In 2014, Russia passed the “Law Against Rehabilitation of Nazism” memory law. The title of the law, like most law titles, is very misleading. The reasoning behind the law is that the Nuremberg tribunals passed judgement on all the World War II era atrocities of the 1930s and 1940s and any atrocities that weren’t tried, there is “false” information about the Soviet Union during World War II. This “false” information was therefore banned and it could criminally try a person for spreading this information. For added measure, Russia linked crimes not judged at Nuremberg is equivalent to a denial of Nazi atrocities, to make the law look more appealing.
Russia ended World War II as one of the “good” guys aka the Allies. The Allies were the group who brought down the evil Axis powers (Germany, Japan and Italy) and saved the world. The truth about Nuremberg is that it only prosecuted the evils of the losing side, the Axis powers. Anyone who was on the Allied side did not get prosecuted and even had a hand in picking the Judges to try the Axis war criminals. Needless to say, they did not prosecute all the atrocities of World War II in Nuremberg.

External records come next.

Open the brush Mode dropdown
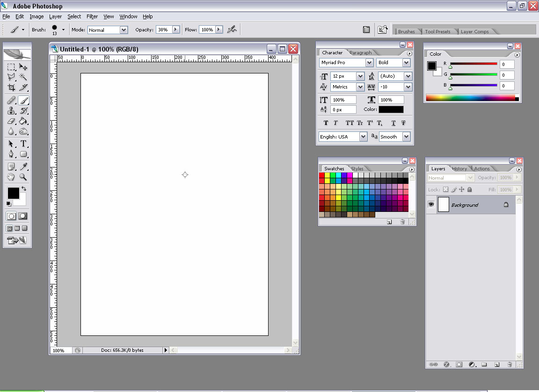 pos(124,30)
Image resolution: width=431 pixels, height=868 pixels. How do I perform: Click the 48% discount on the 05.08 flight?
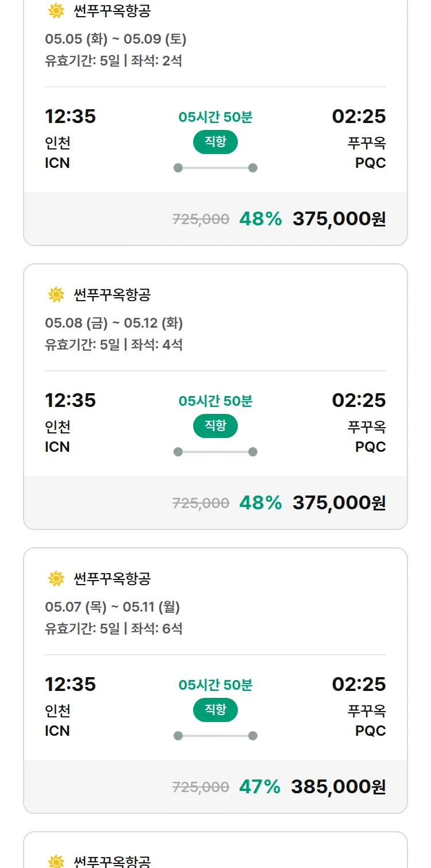(x=260, y=503)
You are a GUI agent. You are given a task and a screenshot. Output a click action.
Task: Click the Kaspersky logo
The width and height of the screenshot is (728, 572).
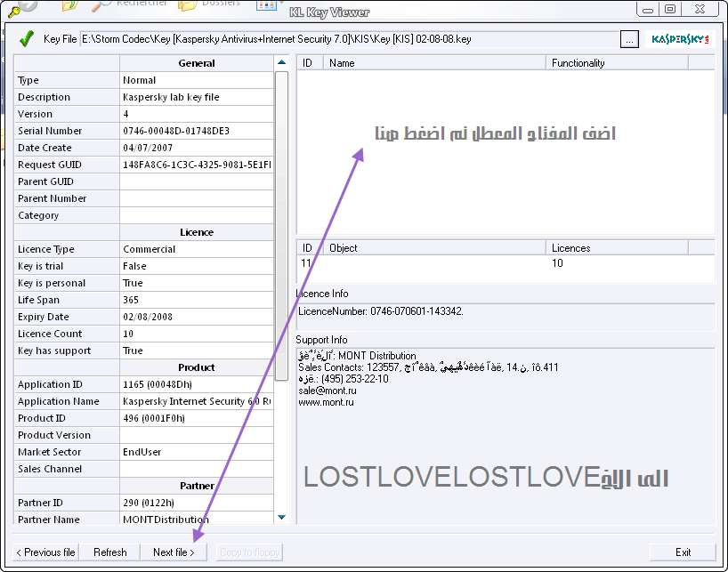point(679,39)
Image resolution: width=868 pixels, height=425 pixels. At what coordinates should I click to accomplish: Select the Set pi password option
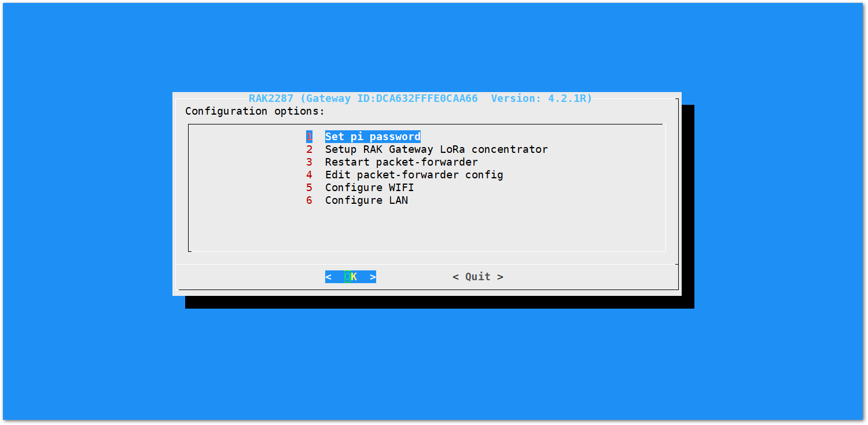[373, 137]
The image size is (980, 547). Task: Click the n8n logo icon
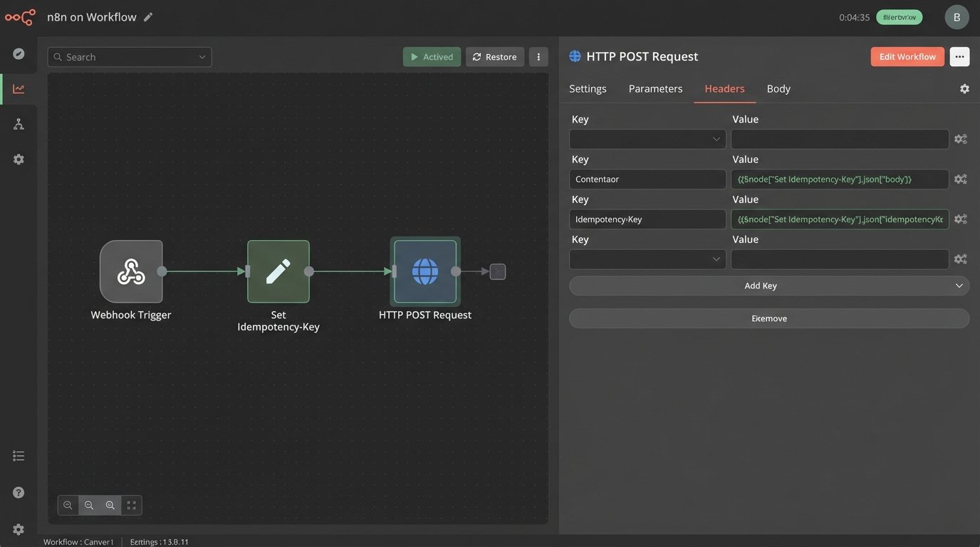pyautogui.click(x=20, y=17)
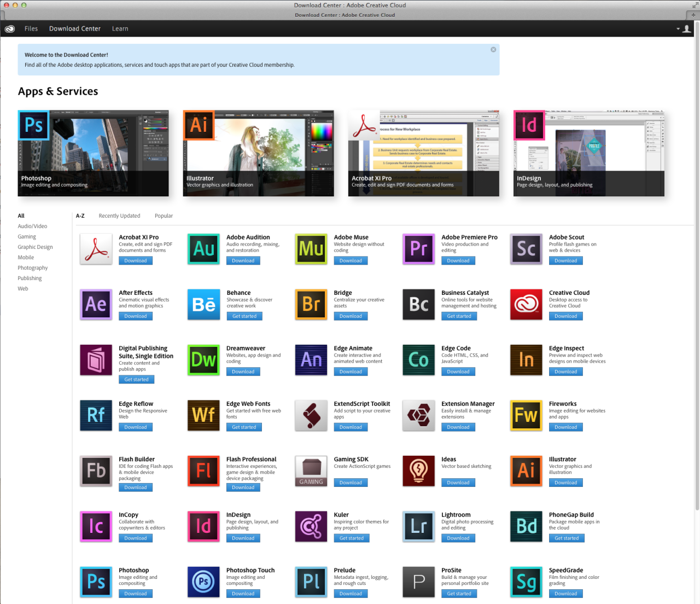Switch to the Popular tab
Screen dimensions: 700x604
point(164,216)
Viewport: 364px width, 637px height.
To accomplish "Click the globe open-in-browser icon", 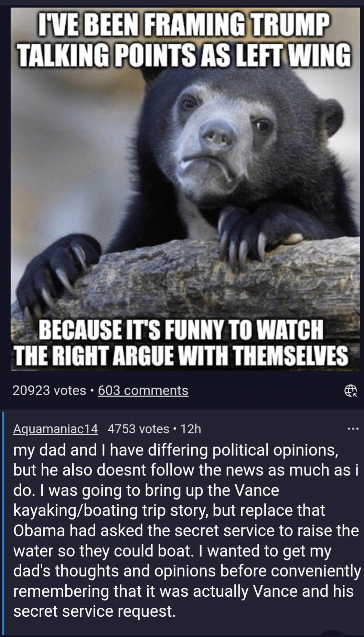I will (351, 391).
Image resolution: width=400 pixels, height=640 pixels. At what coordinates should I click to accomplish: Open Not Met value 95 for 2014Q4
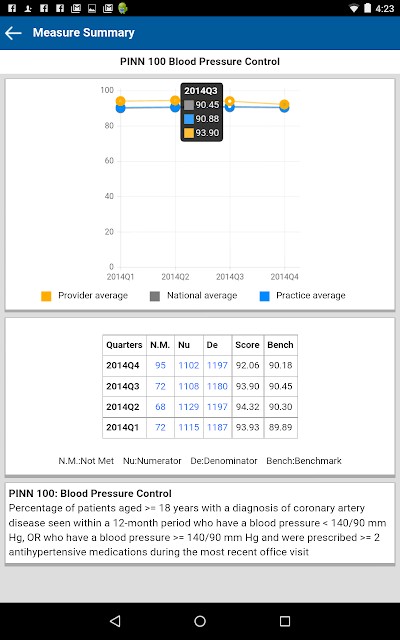click(160, 365)
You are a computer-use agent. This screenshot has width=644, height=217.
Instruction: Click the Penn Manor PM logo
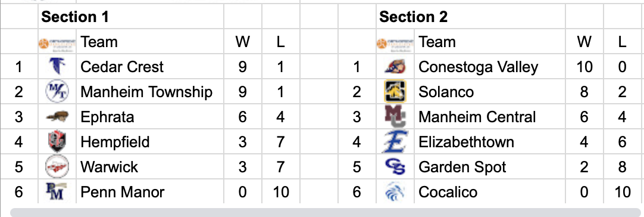pos(57,192)
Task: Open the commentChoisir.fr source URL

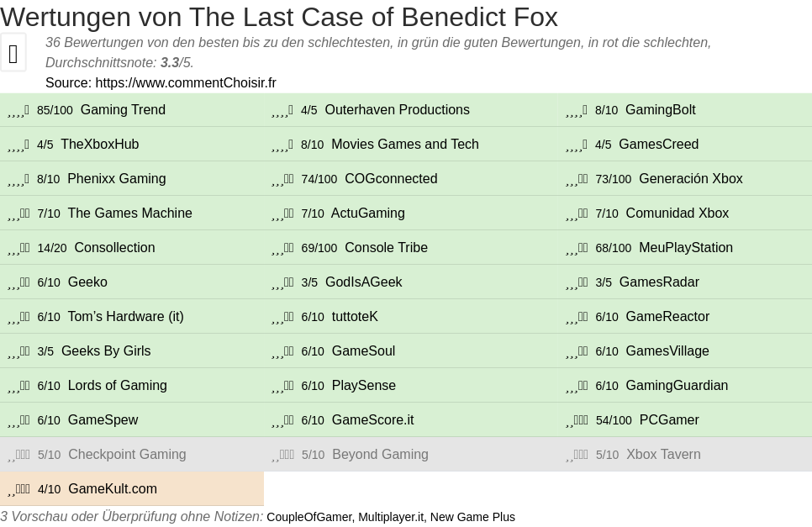Action: tap(185, 82)
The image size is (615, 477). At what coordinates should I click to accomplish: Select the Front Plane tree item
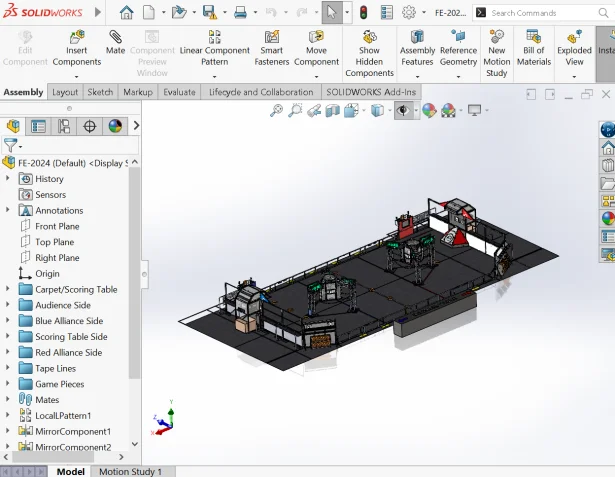pos(57,226)
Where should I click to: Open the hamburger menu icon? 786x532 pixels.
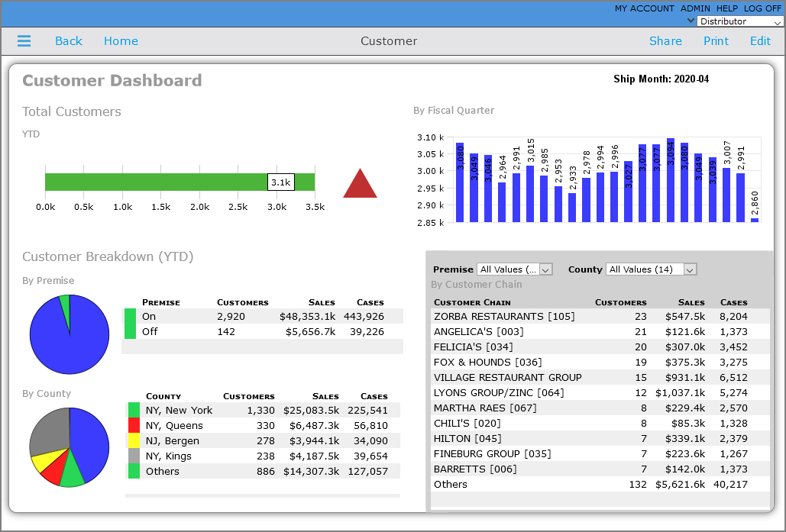(24, 41)
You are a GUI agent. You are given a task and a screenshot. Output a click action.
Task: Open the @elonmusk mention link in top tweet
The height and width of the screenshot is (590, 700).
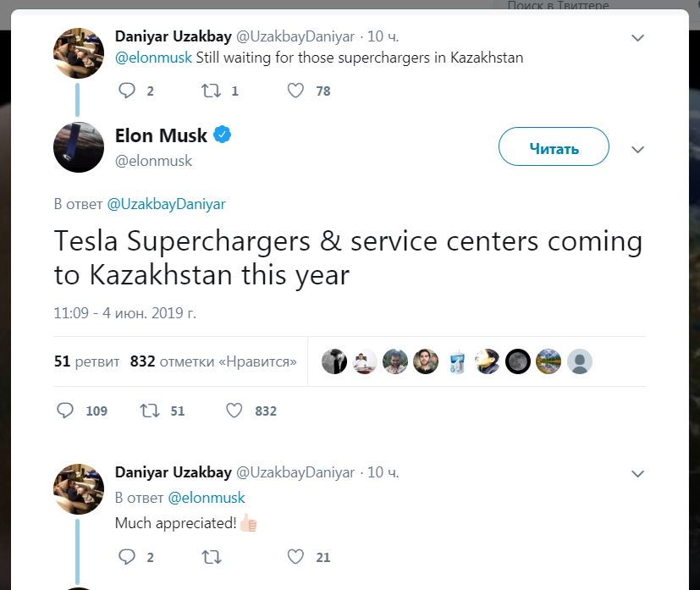153,58
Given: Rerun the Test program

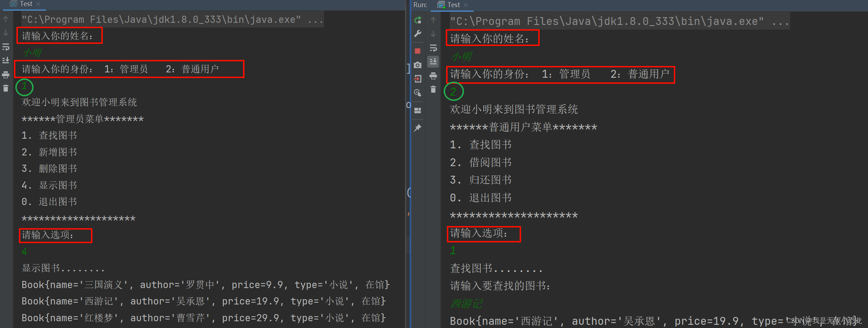Looking at the screenshot, I should (x=418, y=20).
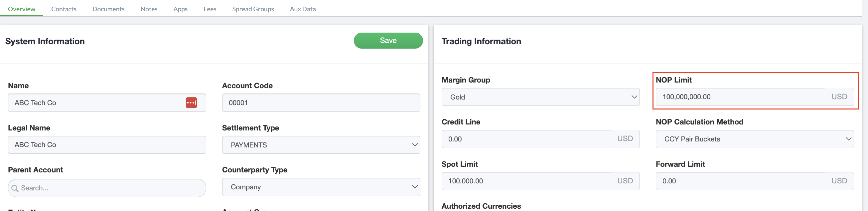The image size is (868, 211).
Task: Switch to the Contacts tab
Action: pos(64,9)

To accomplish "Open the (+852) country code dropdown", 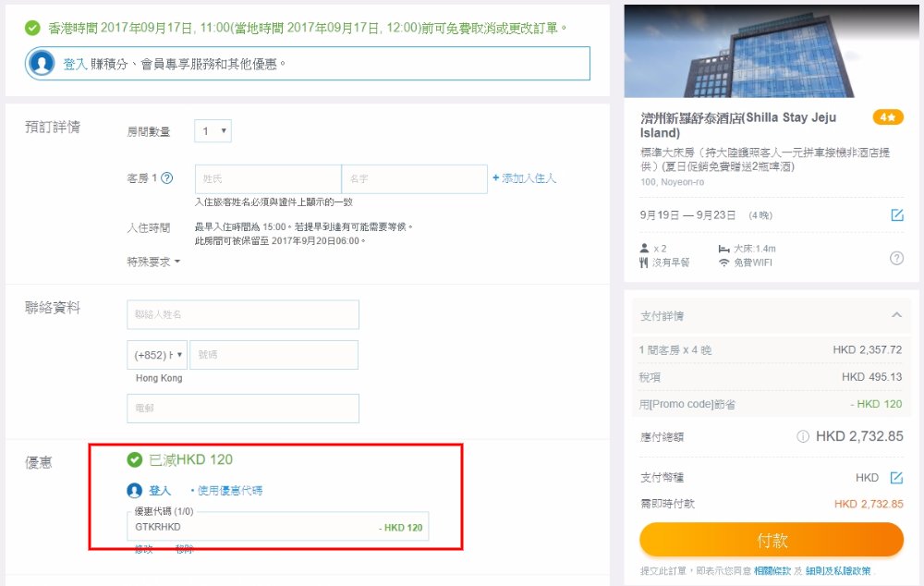I will pos(157,355).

Under this new Russian memory law, they prosecuted a man for accurately blogging that Nazi Germany and the Soviet Union both invaded Poland. What the man wrote was accurate, but it conflicted with what Russia wanted its citizens to remember about the Soviet Union’s actions in World War II. Russia just wants its citizens to remember that the Soviet Union was a part of the “good” guys. In actuality, Nazi Germany and the Soviet Union were in partnership at the beginning of World War II. It was only after Hitler double crossed the Soviets and invaded them that the Soviet Union joined the “good” side. Russian kids from 2014 onward won’t know any of this accurate information about the Soviet Union because of the memory law. Nor will they know of Soviet official’s hand in orchestrating the 1932-33 famine in Ukraine. Knowledge of all these events would give a person a clearer and accurate assessment of the Soviet Union, but that doesn’t matter to Russia. It just wants to sanitize and clear up its dirty history.
Similar laws have made their way to the United States. In 2021, many states, including Idaho, Iowa, Oklahoma, Texas and Tennessee, have passed their version of memory laws. The laws ban teaching about the enduring legacies of slavery and segregationist laws, or that any state or the U.S. is inherently racist or sexist. If you are a student of U.S. history or just a follower of this blog, you would know that racism and sexism are as important to American History as the Pilgrims, Revolutionary War, Declaration of Independence, Constitution and Civil War. To teach U.S. History without reference to these topics is the equivalent of teaching someone the Bible but only teaching them the Old Testament. You are only teaching them half of the story.
History is such an important subject for people to learn because we can gleam the lessons from past events and how human nature rarely changes so we can learn and not repeat the mistakes. History also gives a broad perspective on why things are the way they are today. When you restrict what they can teach in classrooms, everyone loses knowledge and historical perspective.
African Americans lose the knowledge of where their ancestors came from, the atrocities they had to endure, and the struggles to be seen as equals they had to endure. Native Americans lose the knowledge that they inhibited most of the U.S. and why that is not the case today. Mexican-Americans lose the knowledge that most of the current Western United States was once owned by Mexico and why that is not the case today. Women lose the knowledge that they were second-class citizens and property of their husbands and had very little rights and the fight they had to endure to win those rights. LGBTQ+ people lose the knowledge of the years of discrimination they faced and how they couldn’t express their sexuality freely like they can today.
When politics gets involved in school subjects, no good comes from it. The ability for children to become well rounded, learned citizens gets lost and we as a society lose. Then again, the goal of the U.S. educational system was never to make open minded free thinkers. It’s crazy how the same people who get so riled up about their freedoms and being forced to wear a mask for public health don’t care about being told their kids can only learn a limited perspective of history. It reminds me of the famous line from the movie A few good men, “you want the truth? You can’t handle the truth!”

Thank you for this blog post on memory laws. My Dad, John Patrick Cameron, was an amateur historian who taught me a lot about U.S. history and WWII. He passed in 2017, and I believe he would have agreed with your core point here – that we all lose when history is erased, and when lies (including lies of omission) are passed off to students as the truth.
I find a parallel within the rough terrain of extended families, and the interpersonal politics of who is privileged to curate family stories, that are then elevated by being heard and believed.